_Exercise objective:_ From the items below, pull out each line containing the string "width", copying those lines unchanged.

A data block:

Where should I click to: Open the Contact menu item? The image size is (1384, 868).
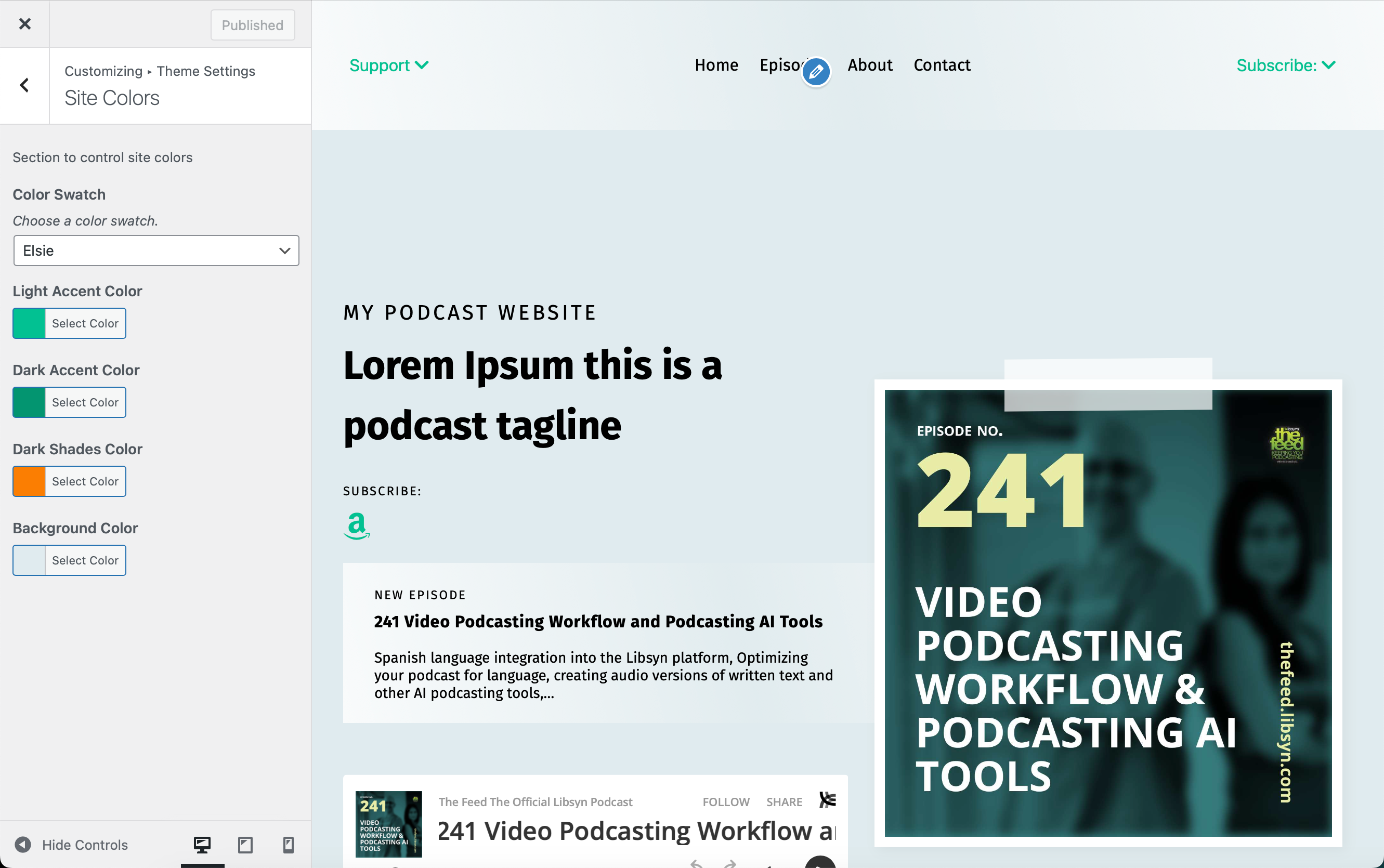[942, 65]
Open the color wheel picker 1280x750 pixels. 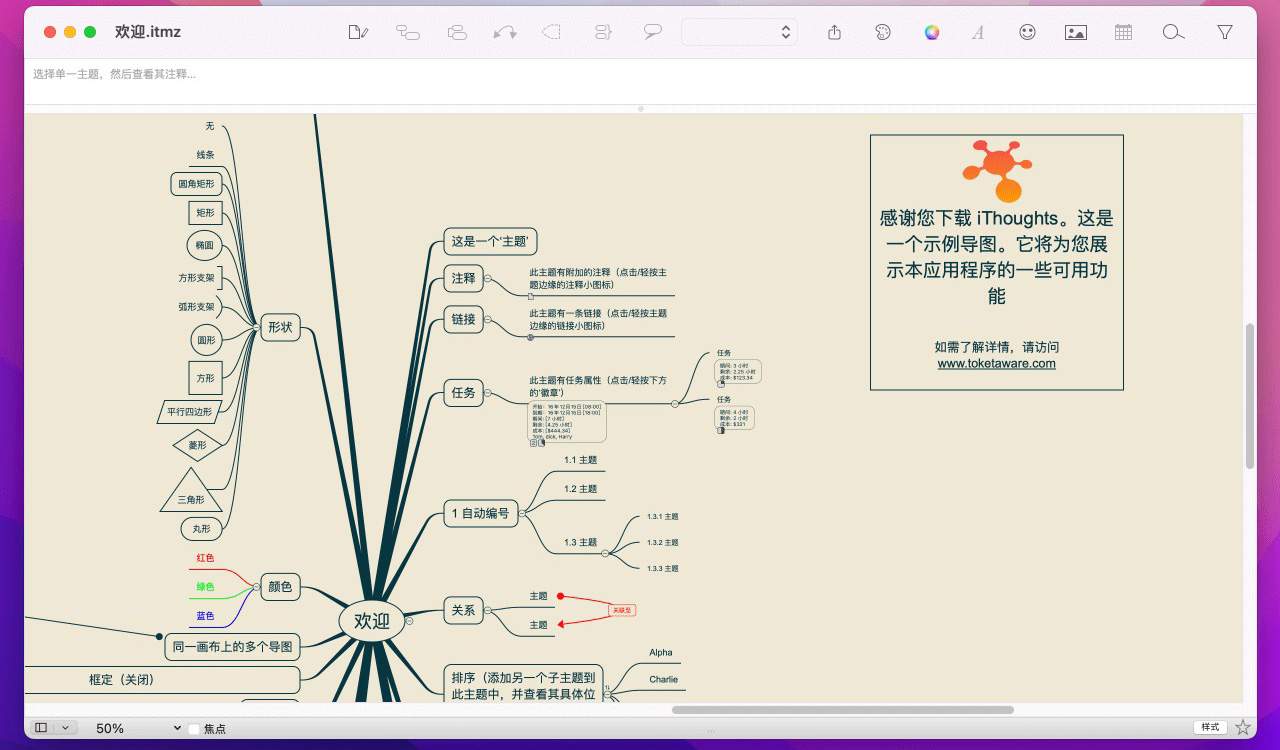pos(932,32)
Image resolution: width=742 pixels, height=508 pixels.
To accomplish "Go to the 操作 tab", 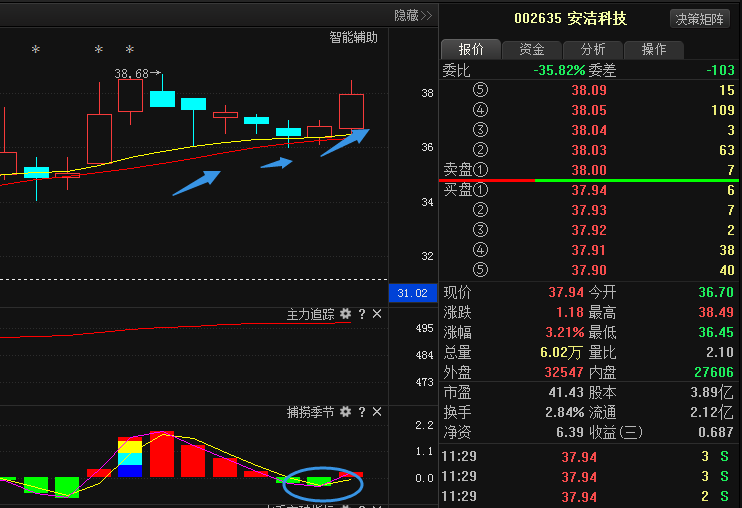I will coord(654,50).
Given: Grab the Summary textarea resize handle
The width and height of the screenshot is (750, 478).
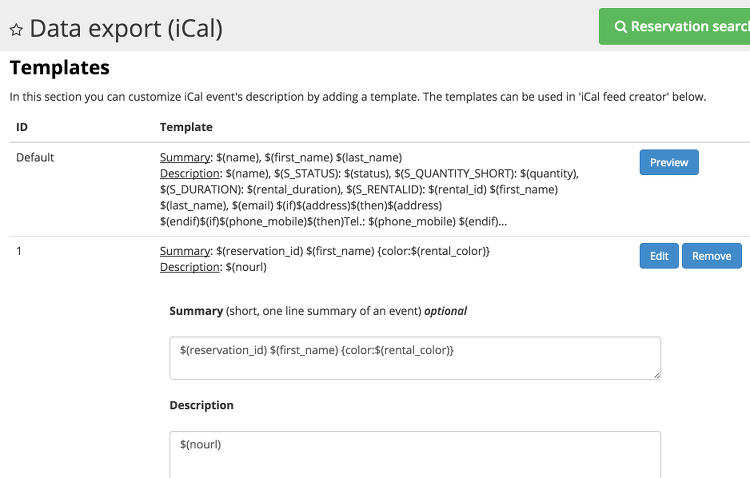Looking at the screenshot, I should (x=656, y=375).
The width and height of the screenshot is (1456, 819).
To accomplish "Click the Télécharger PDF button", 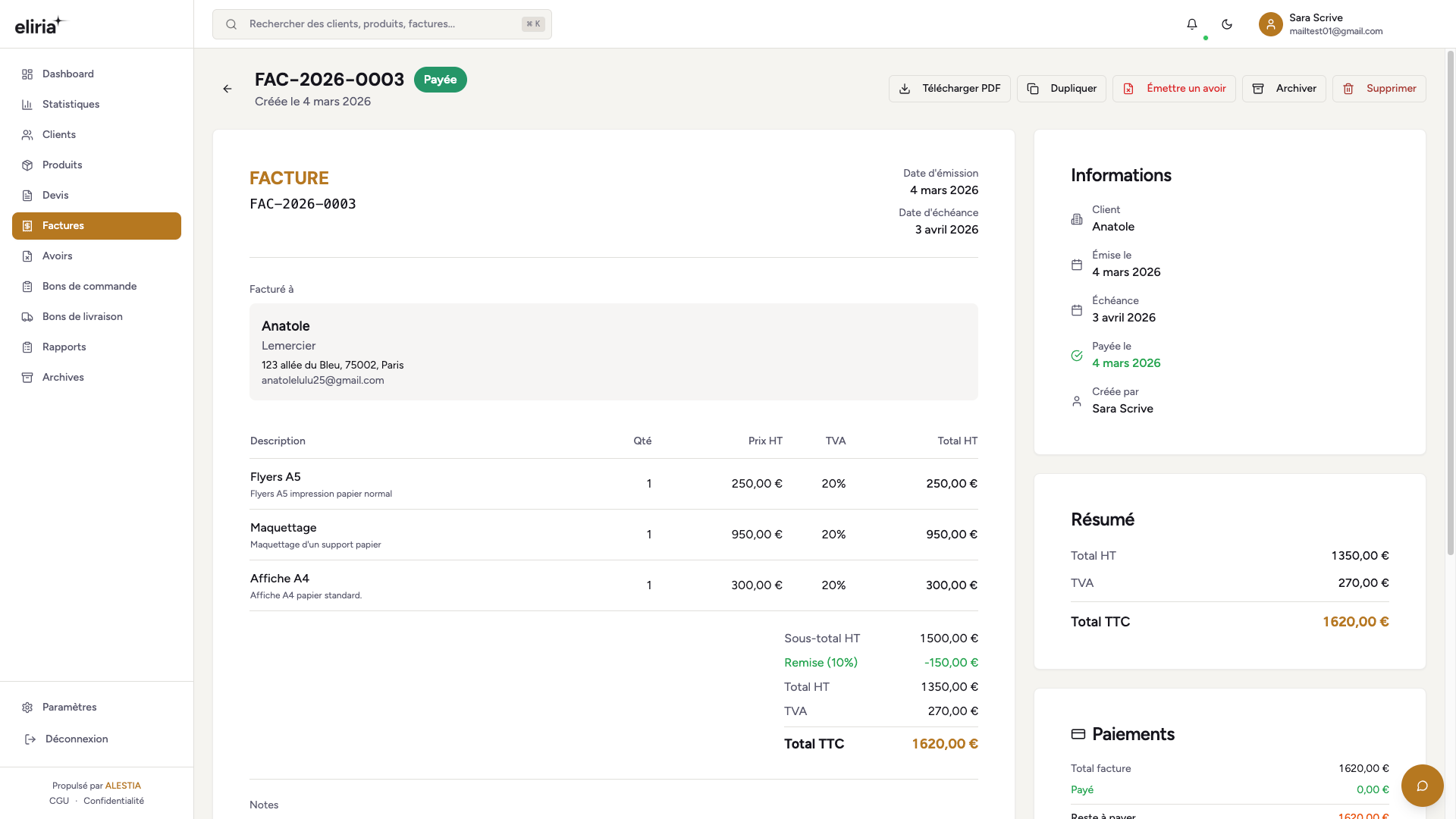I will [x=949, y=89].
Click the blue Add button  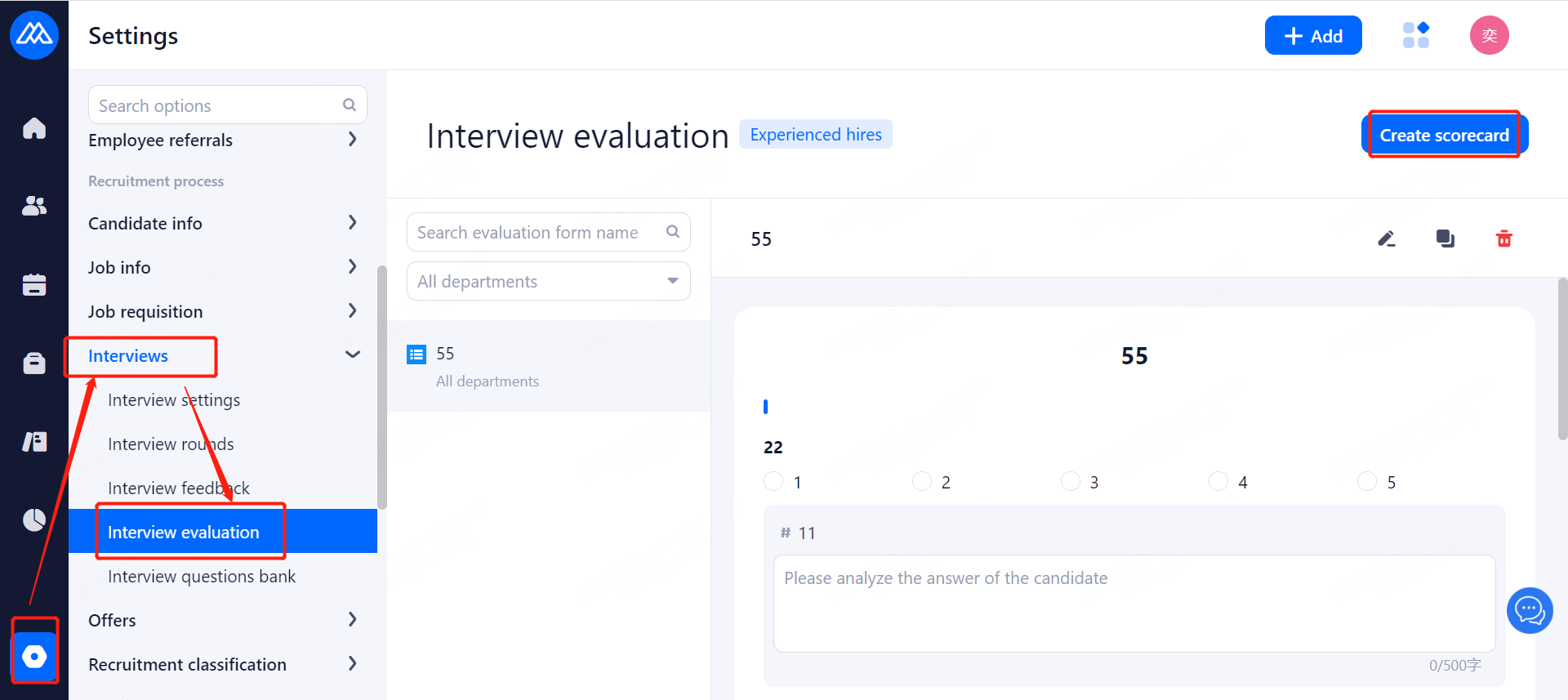click(x=1312, y=36)
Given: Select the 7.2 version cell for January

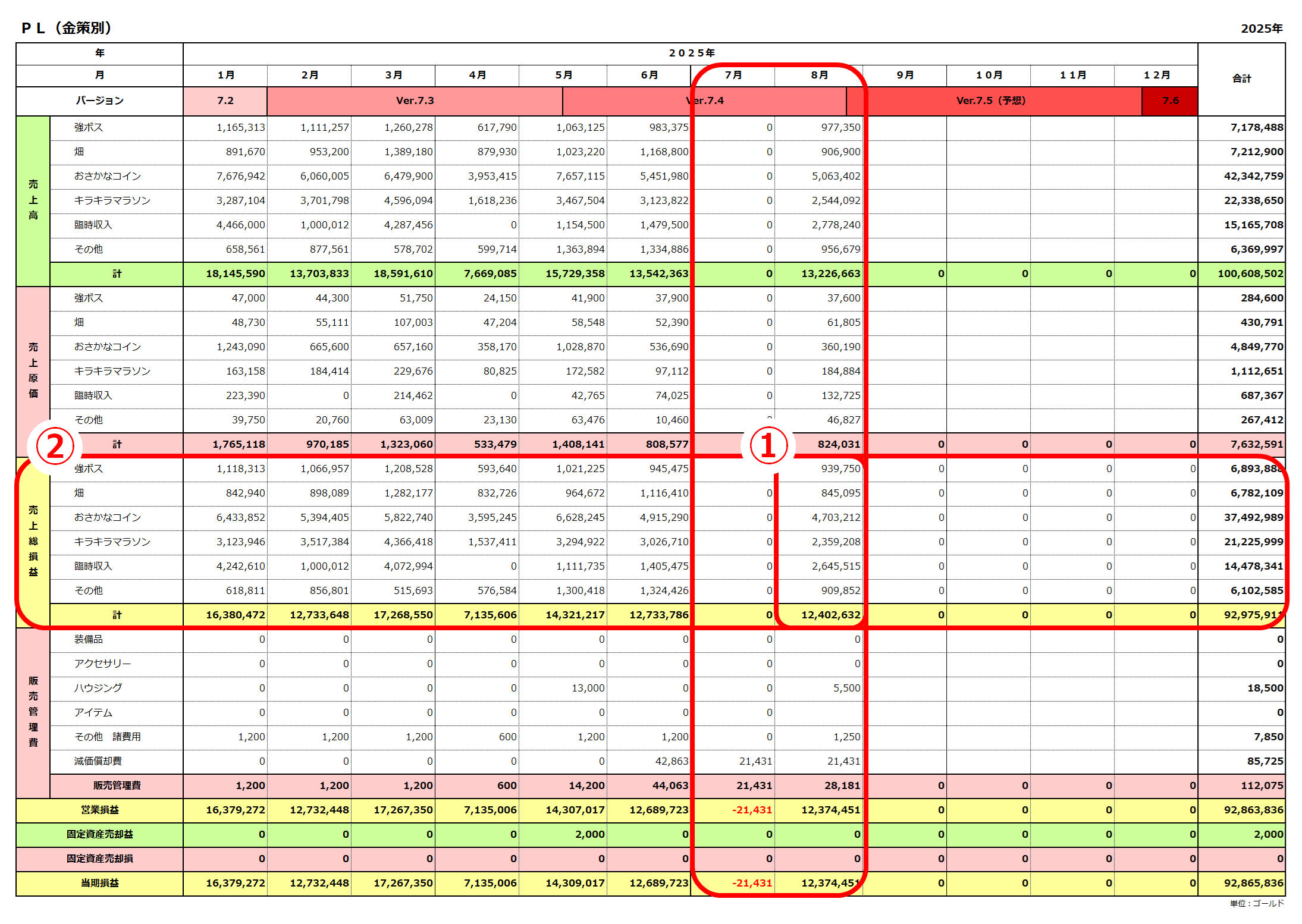Looking at the screenshot, I should [x=225, y=100].
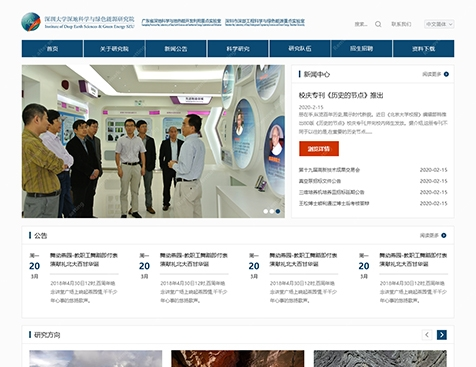Open the language selection dropdown

pyautogui.click(x=439, y=24)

_Result:_
Image resolution: width=742 pixels, height=508 pixels.
The width and height of the screenshot is (750, 478).
The width and height of the screenshot is (1456, 819).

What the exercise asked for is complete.